Most frontier AI labs are working on the best text, image, or video generation models, but trust Google DeepMind to come up with something completely different.
Google DeepMind has launched its Genie 3 world model. This model can create “worlds” from a single prompt, such as a world on Mars, or under the ocean. Users can navigate these worlds like in a video game for multiple minutes.
Unlike video games, in which the game world is already decided and pre-coded, the worlds generated from Genie 3 are created on the fly. The user can navigate through these worlds, walk along surfaces, and even interact with them. The Genie 3 model also has memory, which means that the model remembers any action you’ve taken in a world — if you’ve painted on wall, even when you pan away and then look at the wall again, you’ll notice the paint patch you added is still there.
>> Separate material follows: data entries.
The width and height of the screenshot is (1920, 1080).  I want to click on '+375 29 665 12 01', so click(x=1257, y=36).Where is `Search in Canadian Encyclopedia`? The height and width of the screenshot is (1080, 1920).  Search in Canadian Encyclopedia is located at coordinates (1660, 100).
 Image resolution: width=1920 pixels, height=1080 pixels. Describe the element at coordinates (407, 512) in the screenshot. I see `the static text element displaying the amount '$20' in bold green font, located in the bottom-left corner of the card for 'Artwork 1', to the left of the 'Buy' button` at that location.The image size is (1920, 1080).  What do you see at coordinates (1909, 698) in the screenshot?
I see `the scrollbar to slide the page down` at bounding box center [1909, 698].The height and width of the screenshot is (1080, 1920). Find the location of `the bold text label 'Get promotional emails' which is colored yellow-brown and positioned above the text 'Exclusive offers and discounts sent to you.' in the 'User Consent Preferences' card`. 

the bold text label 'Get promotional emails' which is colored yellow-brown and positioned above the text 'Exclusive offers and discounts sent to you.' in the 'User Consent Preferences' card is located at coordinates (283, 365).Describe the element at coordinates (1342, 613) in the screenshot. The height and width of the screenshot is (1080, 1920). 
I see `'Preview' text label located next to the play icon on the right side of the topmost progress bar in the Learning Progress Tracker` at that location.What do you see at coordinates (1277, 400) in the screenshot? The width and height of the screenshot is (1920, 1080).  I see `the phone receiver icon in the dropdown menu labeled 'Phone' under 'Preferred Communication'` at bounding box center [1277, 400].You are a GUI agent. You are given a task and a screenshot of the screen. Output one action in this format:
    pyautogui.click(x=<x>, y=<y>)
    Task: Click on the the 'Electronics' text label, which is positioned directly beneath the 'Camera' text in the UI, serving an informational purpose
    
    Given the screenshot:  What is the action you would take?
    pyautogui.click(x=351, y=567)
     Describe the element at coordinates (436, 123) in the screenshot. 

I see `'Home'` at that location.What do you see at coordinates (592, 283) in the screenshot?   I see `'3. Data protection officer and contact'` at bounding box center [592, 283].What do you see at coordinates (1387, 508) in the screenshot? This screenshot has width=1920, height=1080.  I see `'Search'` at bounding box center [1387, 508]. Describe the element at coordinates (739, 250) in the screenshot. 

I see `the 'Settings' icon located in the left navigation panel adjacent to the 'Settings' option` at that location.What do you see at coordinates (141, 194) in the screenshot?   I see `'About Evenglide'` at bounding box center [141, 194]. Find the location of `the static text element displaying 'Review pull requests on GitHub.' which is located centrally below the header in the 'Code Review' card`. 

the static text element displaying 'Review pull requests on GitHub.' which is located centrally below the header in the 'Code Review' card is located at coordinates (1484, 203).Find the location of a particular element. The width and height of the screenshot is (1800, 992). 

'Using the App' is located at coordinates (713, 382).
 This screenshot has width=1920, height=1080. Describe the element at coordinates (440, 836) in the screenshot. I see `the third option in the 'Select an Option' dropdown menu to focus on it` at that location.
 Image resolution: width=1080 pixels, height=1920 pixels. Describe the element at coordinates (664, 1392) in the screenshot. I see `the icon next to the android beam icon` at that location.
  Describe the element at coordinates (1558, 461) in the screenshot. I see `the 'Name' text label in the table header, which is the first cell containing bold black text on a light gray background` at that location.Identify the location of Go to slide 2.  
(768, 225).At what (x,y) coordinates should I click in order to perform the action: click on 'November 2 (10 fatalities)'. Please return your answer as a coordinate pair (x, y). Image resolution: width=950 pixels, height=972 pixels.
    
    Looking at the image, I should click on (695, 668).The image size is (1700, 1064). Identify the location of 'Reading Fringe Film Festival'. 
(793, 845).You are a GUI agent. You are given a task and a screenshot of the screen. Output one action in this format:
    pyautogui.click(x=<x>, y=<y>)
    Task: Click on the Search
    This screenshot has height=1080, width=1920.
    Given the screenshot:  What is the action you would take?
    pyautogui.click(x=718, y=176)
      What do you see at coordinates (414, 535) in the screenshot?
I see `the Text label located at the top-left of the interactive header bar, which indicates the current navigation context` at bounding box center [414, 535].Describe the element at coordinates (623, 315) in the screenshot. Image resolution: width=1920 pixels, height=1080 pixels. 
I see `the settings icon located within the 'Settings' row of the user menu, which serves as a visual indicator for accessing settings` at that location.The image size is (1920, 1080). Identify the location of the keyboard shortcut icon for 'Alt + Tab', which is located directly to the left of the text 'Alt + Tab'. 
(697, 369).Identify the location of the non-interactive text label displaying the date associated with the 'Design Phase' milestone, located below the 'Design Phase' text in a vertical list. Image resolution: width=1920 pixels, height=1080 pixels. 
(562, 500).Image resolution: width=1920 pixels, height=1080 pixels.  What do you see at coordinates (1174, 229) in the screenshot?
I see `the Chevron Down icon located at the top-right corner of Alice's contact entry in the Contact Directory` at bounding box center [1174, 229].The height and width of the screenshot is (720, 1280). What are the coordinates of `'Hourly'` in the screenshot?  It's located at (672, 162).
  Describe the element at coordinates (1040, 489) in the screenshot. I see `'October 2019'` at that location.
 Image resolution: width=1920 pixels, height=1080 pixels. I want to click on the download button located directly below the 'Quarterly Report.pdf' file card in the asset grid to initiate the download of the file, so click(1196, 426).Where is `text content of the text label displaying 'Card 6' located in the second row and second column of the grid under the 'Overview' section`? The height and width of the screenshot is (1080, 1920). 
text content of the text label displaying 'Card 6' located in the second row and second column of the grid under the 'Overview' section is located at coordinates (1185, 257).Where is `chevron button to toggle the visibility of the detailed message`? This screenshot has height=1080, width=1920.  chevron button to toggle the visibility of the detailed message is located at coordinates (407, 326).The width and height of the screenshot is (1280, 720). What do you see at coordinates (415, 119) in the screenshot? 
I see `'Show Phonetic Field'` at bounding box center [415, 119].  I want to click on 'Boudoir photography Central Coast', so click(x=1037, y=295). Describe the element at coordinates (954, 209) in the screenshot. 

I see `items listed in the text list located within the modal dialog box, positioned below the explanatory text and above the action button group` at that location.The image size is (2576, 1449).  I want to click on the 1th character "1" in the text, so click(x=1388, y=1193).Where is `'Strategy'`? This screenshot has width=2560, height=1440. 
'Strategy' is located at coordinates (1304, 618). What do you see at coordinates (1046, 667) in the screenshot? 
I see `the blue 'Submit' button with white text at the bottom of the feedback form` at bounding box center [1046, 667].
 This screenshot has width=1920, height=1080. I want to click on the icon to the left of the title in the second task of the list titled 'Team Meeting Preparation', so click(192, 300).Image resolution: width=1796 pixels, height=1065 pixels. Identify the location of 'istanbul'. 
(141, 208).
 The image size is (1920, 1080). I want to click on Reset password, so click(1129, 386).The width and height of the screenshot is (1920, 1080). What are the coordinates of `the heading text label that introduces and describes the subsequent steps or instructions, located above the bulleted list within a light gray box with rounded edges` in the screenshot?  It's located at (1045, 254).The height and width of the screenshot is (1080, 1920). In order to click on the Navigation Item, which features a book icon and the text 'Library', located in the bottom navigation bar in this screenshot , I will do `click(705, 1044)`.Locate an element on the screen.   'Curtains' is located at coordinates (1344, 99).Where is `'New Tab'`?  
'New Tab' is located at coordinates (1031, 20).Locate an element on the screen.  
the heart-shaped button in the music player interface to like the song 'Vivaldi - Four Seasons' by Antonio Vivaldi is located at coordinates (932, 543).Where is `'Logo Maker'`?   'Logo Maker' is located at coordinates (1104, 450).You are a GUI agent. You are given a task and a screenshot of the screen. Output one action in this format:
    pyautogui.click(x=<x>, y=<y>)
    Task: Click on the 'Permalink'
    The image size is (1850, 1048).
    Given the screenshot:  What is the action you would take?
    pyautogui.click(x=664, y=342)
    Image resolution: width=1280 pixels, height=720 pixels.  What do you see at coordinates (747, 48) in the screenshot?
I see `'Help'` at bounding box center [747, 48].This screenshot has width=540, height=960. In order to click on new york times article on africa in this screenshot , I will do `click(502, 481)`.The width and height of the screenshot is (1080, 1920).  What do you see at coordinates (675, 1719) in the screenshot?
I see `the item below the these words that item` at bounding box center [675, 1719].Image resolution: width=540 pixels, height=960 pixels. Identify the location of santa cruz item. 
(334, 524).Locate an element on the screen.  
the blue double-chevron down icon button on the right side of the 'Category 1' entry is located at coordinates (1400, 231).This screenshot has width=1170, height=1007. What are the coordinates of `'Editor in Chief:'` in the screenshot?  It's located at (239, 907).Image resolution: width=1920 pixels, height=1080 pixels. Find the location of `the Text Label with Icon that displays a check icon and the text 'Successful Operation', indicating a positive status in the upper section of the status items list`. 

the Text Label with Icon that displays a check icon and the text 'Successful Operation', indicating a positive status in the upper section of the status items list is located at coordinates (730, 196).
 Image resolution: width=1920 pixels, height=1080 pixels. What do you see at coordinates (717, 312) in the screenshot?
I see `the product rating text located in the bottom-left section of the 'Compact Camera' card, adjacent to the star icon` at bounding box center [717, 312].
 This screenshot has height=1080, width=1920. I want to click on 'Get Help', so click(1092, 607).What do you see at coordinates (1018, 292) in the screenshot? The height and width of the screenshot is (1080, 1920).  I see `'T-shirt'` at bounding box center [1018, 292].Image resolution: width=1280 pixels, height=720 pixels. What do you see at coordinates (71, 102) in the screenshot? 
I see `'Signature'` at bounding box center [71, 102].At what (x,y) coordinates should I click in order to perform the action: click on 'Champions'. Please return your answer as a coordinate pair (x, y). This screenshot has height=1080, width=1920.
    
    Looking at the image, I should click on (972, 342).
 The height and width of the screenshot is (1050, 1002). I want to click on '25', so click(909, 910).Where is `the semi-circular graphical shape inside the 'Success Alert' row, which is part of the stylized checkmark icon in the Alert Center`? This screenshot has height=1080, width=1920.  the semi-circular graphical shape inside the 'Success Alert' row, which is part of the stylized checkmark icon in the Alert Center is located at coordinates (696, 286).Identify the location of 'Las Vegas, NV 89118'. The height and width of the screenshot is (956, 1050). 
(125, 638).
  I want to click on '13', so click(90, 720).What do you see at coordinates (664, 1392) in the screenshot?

The world also understands physics. In a Genie 3 world that simulates a buggy on Mars, the buggy bounces realistically on craters, and takes feedback from the environment. In a world next to a river, the water splashes realistically when a jet ski goes through it.
Google already had a similar world model named Genie 2, but Genie 3 is better in several respects. Genie 2 created worlds in 360p resolution, while Genie 3’s worlds at in picture-perfect 720p. Genie 2 only created game-specific worlds, while Genie 3 can create any kind of world. And most crucially, while Genie 2’s interaction horizon was only 10-20 seconds, Genie 3’s worlds can last for several minutes.
Google already has an extremely capable video generation model in Veo3, but Genie 3 differs in several ways. Veo3 can only create 8-second long videos, while Genie 3’s worlds are a lot longer. Also, Veo3’s models are static, while with Genie 3, users can interact and play with them, much like in a video game.
And technology like Genie 3 could radically transform the video game industry. Right now, game developers need to spend years to build realistic game worlds. Once it is sufficiently advanced, Genie 3 would be able to create such worlds on-demand from simple prompts. These worlds can be of radically different styles, and even allow users to create their own.
It’s because of projects like these that Google might end up being the big winner in the AI space. While Google already has capable text, code and video generation models, its vast resources and decades-long focus on AI has enabled it to create such projects which have no equivalents in any other lab. Apart from Genie 3, Google has released a model that interprets sign language, and one that talks to Dolphins. It only takes one of these models to succeed, and Google could benefit disproportionately as a result. And Genie 3 — which could upturn the entire video gaming industry — could be a big contender for doing so.